In mainstream economics it has been dismissed as low productivity activities which can provide low paid jobs for the low skilled. But this low productivity stereotype is empirically unjustified. Productivity levels are not low but variable in different activities. The material utilities have a high Gross Value Added per capita of nearly £70k per annum. Services like health, education, and care are substantially lower but they usefully distribute more than 75% of their Gross Value Added as wages.

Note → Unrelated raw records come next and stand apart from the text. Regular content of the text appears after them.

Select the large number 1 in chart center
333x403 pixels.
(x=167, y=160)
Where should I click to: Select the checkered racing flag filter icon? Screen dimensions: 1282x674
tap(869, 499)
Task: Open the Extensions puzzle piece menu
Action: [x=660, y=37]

The argument about whether these sectors are sources of productivity growth misses the point. In health, education, and care we are concerned with the human emotional and cognitive qualities of flourishing, caring, and learning. These are often not captured by productivity measures. In reforming adult care, our concern is with the needs of our parents and grandparents, not whether their home visits can be done in fewer minutes. The low pay of the home visit workforce simply reflects the low cultural value we attach to care work and so its inadequate funding and poor working conditions.
The utilities, health education, and care are the infrastructure of everyday life that keeps us safe and civilised. They are not sustained by the trickle down of consumption demand from the globally integrated advanced sector. They involve collective consumption, which is a public good. They depend on social investment and their improvement requires good pay and conditions for their workers.
To rebuild the everyday economy we need a place-based development strategy which innovates institutional arrangements to respond to ‘international patterns and dynamics of geographical change’. Centrally-imposed city region devolution with limited powers will have a limited impact. Genuine devolution creates power beyond the town hall, prioritising participatory and deliberative models of decision-taking to give people more control over the places they live, the work they do, and the institutions that govern their lives. Deindustrialised places suffer economic disadvantage but they retain valued community ties and strong social bonds. The kind of everyday economics of belonging we argue for recognises the importance of these relationships. They are a crucial asset in the economic health and resilience of communities. An industrial policy that increases private affluence by focusing on the already wealthy and high productivity areas will only lead to more public squalor, anger, and division.